Benchmarks and comparative positioning
According to the global large-model ranking Artificial Analysis, MiMo-V2-Pro sits eighth worldwide and second in China. Xiaomi says the model performs strongly on Coding Agent, general Agent tasks and tool use, placing it in the same competitive tier as Claude Sonnet 4.6, GPT 5.2 and Google’s Gemini 3.0 Pro. In OpenClaw standard evaluations (PinchBench and ClawEval) the model reportedly ranks among the global leaders. It has also been reported that an anonymous model codenamed “Hunter Alpha” that appeared on API aggregator OpenRouter saw heavy use during its debut, topping daily charts and surpassing one trillion token calls.
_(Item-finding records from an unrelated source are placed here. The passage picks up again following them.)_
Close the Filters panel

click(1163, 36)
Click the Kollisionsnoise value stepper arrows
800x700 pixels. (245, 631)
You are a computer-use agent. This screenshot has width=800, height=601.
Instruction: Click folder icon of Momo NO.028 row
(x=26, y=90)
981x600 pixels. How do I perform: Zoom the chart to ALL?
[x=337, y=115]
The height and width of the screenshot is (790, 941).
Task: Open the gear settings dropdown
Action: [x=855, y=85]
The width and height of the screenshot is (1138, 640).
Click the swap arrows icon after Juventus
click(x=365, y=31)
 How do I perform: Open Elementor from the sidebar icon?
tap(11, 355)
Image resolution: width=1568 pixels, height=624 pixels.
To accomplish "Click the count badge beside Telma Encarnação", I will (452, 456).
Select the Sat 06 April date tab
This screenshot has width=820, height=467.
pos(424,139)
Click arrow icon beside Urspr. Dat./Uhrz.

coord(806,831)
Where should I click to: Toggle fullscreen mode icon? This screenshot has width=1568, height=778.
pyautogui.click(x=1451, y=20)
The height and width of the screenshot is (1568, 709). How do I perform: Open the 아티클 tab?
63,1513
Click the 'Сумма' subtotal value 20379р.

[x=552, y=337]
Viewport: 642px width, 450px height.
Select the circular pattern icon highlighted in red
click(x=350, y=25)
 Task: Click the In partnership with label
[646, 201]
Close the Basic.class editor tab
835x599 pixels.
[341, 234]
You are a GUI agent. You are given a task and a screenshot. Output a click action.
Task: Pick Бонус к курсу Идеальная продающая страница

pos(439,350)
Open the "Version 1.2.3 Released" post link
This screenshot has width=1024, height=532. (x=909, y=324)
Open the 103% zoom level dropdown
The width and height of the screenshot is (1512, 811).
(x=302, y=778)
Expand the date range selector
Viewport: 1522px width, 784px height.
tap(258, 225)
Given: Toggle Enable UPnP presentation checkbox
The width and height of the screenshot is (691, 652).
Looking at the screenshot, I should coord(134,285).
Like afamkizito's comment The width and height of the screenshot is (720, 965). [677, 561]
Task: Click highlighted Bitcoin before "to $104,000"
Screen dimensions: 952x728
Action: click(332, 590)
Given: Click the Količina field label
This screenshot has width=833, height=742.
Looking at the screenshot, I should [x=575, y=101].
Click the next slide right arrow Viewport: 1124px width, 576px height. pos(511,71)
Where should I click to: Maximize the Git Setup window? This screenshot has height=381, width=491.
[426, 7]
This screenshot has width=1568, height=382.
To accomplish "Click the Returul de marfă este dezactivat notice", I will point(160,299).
Availability and front-end use cases
MiMo-V2-Pro is now available via API and Xiaomi says it will be billed on a tiered usage basis, with support for the full 1M context length. In practical tests cited by Xiaomi, the model demonstrates strong end-to-end web and front-end generation capabilities—producing design-ready, functional pages in one step that balance visual quality with usability.
Why this matters — geopolitical and industry context
China’s leading tech firms are investing heavily to build indigenous large models as the global AI race intensifies and export controls complicate access to some advanced chips and services. Can a domestic stack like MiMo-V2-Pro reduce reliance on Western models? Possibly, but hardware, ecosystem integration and real-world adoption remain the variables to watch. For Western readers, Xiaomi’s move is another sign that China’s AI ecosystem is rapidly maturing and aiming to compete not just on apps but on foundational models.